>>>>>

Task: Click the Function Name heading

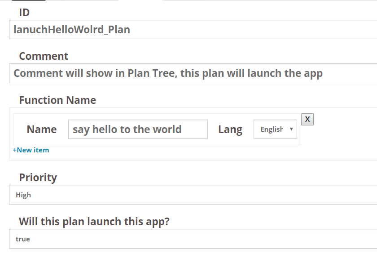Action: tap(57, 100)
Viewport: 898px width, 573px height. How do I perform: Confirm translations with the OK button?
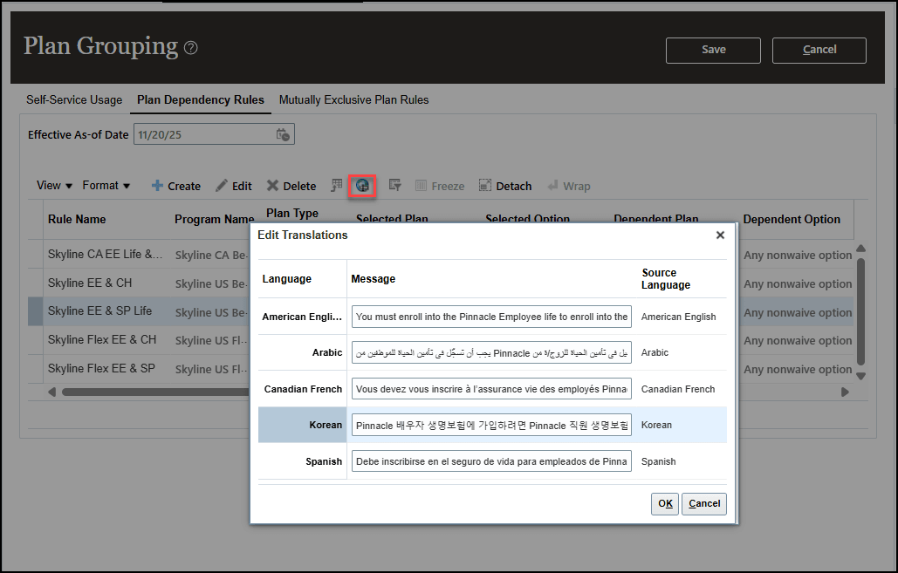click(664, 504)
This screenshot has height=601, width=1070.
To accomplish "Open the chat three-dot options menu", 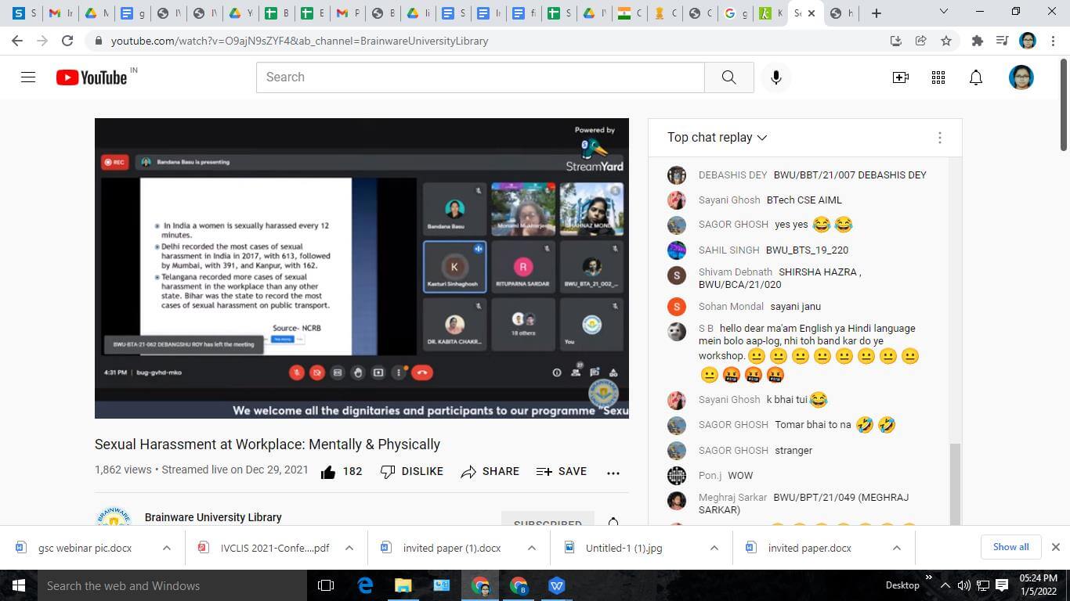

<<<<<

Format the listing above as a numbered list with one entry per line. Omit blank lines and the pictures.

1. Task: Click the Function Name heading
2. Action: tap(57, 100)
3. Viewport: 898px width, 573px height. How do I perform: Confirm translations with the OK button?
4. click(664, 504)
5. This screenshot has height=601, width=1070.
6. To accomplish "Open the chat three-dot options menu", 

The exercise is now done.